Some refactors to improve the grouping code and remove the todo in clustering.py #83

emersodb · 2025-11-03T22:54:51Z

PR Type

Refactor

Short Description

Clickup Ticket(s): https://app.clickup.com/t/868g7h7h6

Refactoring the grouping helper functions in clustering.py and adding documentation. The goal was to provide some refactors to make them easier to read. Tests add a lot of contex to how they work as well.

Tests Added

Tests for the functions that were touched.

…ly sizeable refactor of the various transformations in the dataset file and adding a number of tests.

src/midst_toolkit/models/clavaddpm/clustering.py

lotif

Approved with minor comments. Thanks for dealing with the conflicts and adding tests!

src/midst_toolkit/models/clavaddpm/clustering.py

coderabbitai · 2025-11-06T16:05:34Z

📝 Walkthrough

Walkthrough

The changes introduce two new public helper functions to the clustering module: group_data_by_group_id_as_dict and group_data_by_id. These functions replace internal grouping logic previously used in _pair_clustering. The refactoring updates internal data grouping to rely on a dict-based helper and adjusts downstream usage accordingly. The implementation switches from OrderedDict to defaultdict for grouping storage. Docstrings are updated to clarify parameters, and comprehensive tests are added for the new public functions.

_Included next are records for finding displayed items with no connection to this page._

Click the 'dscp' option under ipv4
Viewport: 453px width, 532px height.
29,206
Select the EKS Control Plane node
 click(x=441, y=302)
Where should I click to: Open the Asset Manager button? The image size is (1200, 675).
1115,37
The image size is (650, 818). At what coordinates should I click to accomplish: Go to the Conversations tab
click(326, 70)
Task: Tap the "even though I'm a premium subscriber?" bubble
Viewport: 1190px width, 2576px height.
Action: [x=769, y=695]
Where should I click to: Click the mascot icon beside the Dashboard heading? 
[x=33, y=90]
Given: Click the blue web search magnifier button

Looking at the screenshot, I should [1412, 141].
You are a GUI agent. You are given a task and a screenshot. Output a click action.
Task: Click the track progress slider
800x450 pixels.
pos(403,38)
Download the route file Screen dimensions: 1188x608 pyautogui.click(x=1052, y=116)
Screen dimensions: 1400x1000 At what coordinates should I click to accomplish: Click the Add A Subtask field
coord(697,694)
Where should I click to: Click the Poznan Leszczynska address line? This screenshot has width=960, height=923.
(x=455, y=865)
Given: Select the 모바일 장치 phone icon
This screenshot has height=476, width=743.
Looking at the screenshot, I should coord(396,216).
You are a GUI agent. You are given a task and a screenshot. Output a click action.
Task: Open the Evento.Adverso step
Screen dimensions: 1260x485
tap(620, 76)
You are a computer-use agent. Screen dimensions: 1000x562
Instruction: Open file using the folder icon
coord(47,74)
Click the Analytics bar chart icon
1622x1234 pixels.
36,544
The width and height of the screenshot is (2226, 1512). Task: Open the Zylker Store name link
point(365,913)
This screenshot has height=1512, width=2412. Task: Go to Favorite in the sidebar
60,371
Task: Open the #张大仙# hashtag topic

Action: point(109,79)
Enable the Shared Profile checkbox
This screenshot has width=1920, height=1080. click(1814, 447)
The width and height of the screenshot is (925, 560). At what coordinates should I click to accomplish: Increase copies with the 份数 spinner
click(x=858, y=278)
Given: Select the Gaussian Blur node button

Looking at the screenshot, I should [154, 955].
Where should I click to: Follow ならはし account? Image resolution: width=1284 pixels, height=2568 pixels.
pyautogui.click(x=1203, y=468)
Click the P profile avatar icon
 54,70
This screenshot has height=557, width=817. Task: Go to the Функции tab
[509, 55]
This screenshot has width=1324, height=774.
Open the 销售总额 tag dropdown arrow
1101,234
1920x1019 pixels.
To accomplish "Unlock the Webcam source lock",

Estimated code review effort

🎯 2 (Simple) | ⏱️ ~20 minutes

New public API signatures: Verify the parameter names, types, and return value shapes of group_data_by_group_id_as_dict and group_data_by_id are documented and semantically correct
Behavior preservation: Confirm that the refactored _pair_clustering produces identical results using the new group_data_by_id(..., sort_by_column_value=True) approach
Data structure change: Validate that replacing OrderedDict with defaultdict maintains the expected ordering and grouping semantics in the output
Test coverage: Review the new test cases in test_clustering.py to ensure they exercise both functions with representative data shapes and edge cases

Pre-merge checks and finishing touches

❌ Failed checks (1 warning)

Check name	Status	Explanation	Resolution
Docstring Coverage	⚠️ Warning	Docstring coverage is 66.67% which is insufficient. The required threshold is 80.00%.	You can run `@coderabbitai generate docstrings` to improve docstring coverage.

✅ Passed checks (2 passed)

Check name	Status	Explanation
Title check	✅ Passed	The title directly describes the main refactoring work: improving grouping code and removing a todo in clustering.py, which aligns with the PR's core purpose.
Description check	✅ Passed	The description follows the template structure with PR Type, Short Description (including ClickUp ticket), and Tests Added sections completed with relevant details.

✨ Finishing touches

📝 Generate docstrings

🧪 Generate unit tests (beta)

Create PR with unit tests
Post copyable unit tests in a comment
Commit unit tests in branch dbe/another_clustering_todo

Thanks for using CodeRabbit! It's free for OSS, and your support helps us grow. If you like it, consider giving us a shout-out.

❤️ Share

_{Comment @coderabbitai help to get the list of available commands and usage tips.}

coderabbitai

Actionable comments posted: 0

🧹 Nitpick comments (2)

src/midst_toolkit/models/clavaddpm/clustering.py (2)
672-694: Consider numpy-based grouping for better performance.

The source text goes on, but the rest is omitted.